§ DATA IN THIS EXERCISE
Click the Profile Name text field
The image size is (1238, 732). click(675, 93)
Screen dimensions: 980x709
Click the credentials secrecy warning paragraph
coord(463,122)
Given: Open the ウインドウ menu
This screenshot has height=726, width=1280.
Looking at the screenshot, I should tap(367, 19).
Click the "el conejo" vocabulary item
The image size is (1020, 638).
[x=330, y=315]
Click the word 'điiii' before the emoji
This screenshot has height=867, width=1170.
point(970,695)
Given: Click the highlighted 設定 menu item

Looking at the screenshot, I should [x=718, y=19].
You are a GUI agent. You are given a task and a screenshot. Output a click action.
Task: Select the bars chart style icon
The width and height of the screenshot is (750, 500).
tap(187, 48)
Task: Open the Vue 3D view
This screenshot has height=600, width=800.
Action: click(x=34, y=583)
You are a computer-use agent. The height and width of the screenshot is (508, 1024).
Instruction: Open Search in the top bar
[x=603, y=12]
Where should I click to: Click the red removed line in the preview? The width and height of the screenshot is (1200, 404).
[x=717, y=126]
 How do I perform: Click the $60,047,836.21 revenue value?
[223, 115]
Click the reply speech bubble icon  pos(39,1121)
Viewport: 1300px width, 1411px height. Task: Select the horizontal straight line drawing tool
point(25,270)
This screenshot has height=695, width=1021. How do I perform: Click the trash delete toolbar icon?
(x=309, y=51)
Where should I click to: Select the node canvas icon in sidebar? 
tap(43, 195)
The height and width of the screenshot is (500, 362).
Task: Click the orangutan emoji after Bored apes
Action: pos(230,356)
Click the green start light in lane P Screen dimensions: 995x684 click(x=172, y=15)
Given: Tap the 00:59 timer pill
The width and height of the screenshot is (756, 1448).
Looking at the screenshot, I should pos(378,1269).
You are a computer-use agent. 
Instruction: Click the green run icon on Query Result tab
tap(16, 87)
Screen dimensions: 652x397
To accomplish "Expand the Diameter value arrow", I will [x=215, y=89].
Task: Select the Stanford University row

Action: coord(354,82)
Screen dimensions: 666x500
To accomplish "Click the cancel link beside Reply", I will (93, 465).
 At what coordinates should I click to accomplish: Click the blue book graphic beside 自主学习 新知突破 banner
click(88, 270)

§ ABOUT THIS EXERCISE
Return the full listing unchanged.

§ PROBLEM SOLUTION
Click the Profile Name text field
The image size is (1238, 732). click(675, 93)
Screen dimensions: 980x709
Click the credentials secrecy warning paragraph
coord(463,122)
Given: Open the ウインドウ menu
This screenshot has height=726, width=1280.
Looking at the screenshot, I should tap(367, 19).
Click the "el conejo" vocabulary item
The image size is (1020, 638).
[x=330, y=315]
Click the word 'điiii' before the emoji
This screenshot has height=867, width=1170.
point(970,695)
Given: Click the highlighted 設定 menu item

Looking at the screenshot, I should [x=718, y=19].
You are a GUI agent. You are given a task and a screenshot. Output a click action.
Task: Select the bars chart style icon
The width and height of the screenshot is (750, 500).
tap(187, 48)
Task: Open the Vue 3D view
This screenshot has height=600, width=800.
Action: click(x=34, y=583)
You are a computer-use agent. The height and width of the screenshot is (508, 1024).
Instruction: Open Search in the top bar
[x=603, y=12]
Where should I click to: Click the red removed line in the preview? The width and height of the screenshot is (1200, 404).
[x=717, y=126]
 How do I perform: Click the $60,047,836.21 revenue value?
[223, 115]
Click the reply speech bubble icon  pos(39,1121)
Viewport: 1300px width, 1411px height. Task: Select the horizontal straight line drawing tool
point(25,270)
This screenshot has height=695, width=1021. How do I perform: Click the trash delete toolbar icon?
(x=309, y=51)
Where should I click to: Select the node canvas icon in sidebar? 
tap(43, 195)
The height and width of the screenshot is (500, 362).
Task: Click the orangutan emoji after Bored apes
Action: pos(230,356)
Click the green start light in lane P Screen dimensions: 995x684 click(x=172, y=15)
Given: Tap the 00:59 timer pill
The width and height of the screenshot is (756, 1448).
Looking at the screenshot, I should pos(378,1269).
You are a computer-use agent. 
Instruction: Click the green run icon on Query Result tab
tap(16, 87)
Screen dimensions: 652x397
To accomplish "Expand the Diameter value arrow", I will [x=215, y=89].
Task: Select the Stanford University row

Action: coord(354,82)
Screen dimensions: 666x500
To accomplish "Click the cancel link beside Reply", I will (93, 465).
 At what coordinates should I click to accomplish: Click the blue book graphic beside 自主学习 新知突破 banner
click(88, 270)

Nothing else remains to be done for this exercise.